A matter close to us in both distance and significance, the River Garry is to be re-watered this year to help with the conservation of salmon in the Tay, Scotland’s largest salmon fishing river.
Between 1930 and 1950, the River Garry - located 15 miles north of Blair Atholl - was harnessed to produce hydro electricity. As operations expanded over the years, the Garry soon became one of the most extracted rivers in Scotland.
Since the 1950s the river has been largely dry with no flow in the upper Garry. Due to this low flow, the once-abundant salmon of the area have been unable to spawn, and further engineering works on the river have made life even more difficult for the salmon, decreasing their numbers still further.
Since the 1950s the river has been largely dry with no flow in the upper Garry
At the beginning of this year, however, SSE announced a plan to restore water flow into the river and boost salmon conservation in the area.
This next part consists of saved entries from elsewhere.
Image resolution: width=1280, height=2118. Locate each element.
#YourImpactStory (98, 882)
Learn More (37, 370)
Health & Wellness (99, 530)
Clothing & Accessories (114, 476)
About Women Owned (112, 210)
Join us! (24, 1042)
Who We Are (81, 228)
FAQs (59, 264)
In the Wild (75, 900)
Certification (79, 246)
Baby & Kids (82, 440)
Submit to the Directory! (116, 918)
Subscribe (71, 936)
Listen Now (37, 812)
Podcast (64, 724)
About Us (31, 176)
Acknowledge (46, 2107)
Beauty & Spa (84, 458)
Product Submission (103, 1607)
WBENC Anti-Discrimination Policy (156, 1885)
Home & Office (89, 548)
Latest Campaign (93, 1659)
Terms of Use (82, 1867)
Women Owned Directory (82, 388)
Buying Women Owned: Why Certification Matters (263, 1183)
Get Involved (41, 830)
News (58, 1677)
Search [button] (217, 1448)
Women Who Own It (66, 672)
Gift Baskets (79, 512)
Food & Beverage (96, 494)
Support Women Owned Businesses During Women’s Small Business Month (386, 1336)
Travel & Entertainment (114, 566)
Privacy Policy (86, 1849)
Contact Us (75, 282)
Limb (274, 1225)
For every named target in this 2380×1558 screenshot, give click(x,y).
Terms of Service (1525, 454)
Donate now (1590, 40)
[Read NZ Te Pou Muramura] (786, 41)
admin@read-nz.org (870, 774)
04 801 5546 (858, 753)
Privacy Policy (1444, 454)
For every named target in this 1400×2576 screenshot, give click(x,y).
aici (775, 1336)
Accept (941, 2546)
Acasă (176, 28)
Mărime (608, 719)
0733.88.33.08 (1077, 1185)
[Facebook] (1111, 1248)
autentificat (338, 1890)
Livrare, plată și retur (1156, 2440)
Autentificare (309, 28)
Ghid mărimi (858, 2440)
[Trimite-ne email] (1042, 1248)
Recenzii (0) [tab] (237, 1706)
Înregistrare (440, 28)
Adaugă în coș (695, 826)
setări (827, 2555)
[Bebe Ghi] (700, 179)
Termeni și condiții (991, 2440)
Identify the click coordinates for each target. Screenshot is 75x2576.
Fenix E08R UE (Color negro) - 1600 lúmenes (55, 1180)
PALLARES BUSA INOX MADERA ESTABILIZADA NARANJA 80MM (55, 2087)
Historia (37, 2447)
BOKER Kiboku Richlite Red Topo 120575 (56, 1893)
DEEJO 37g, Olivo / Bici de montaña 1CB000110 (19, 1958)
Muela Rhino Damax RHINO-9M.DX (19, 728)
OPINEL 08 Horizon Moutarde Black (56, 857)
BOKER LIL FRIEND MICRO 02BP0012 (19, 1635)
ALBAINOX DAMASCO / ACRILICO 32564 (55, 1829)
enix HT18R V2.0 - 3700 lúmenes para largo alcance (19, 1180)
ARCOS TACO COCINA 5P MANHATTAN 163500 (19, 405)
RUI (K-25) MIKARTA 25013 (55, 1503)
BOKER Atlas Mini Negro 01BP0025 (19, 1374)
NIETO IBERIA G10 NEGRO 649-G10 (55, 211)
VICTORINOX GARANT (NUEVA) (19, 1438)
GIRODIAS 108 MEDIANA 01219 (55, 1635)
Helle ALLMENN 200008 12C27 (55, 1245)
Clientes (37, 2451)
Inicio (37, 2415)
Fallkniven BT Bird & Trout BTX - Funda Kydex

A spokesman for the energy company stated that regardless of the economic loss, the environmental gain is far greater for the river, and the restoration project looks set to go ahead as planned.
It is estimated that the rewatering scheme will allow some 1500 adult salmon to return to spawn
This gives great hope for avid fishers in the Tayside area, as it marks the return of salmon to the upper river. It is estimated that the rewatering scheme will allow some 1500 adult salmon to return to spawn, which is an exciting prospect for the once-great river.
At this stage it is unclear what effect the removal of engineering works will have on the Tay. While this is clearly a positive step for the area in terms of conservation of the natural habitat, only time will tell if the salmon will return to the river in their previous numbers.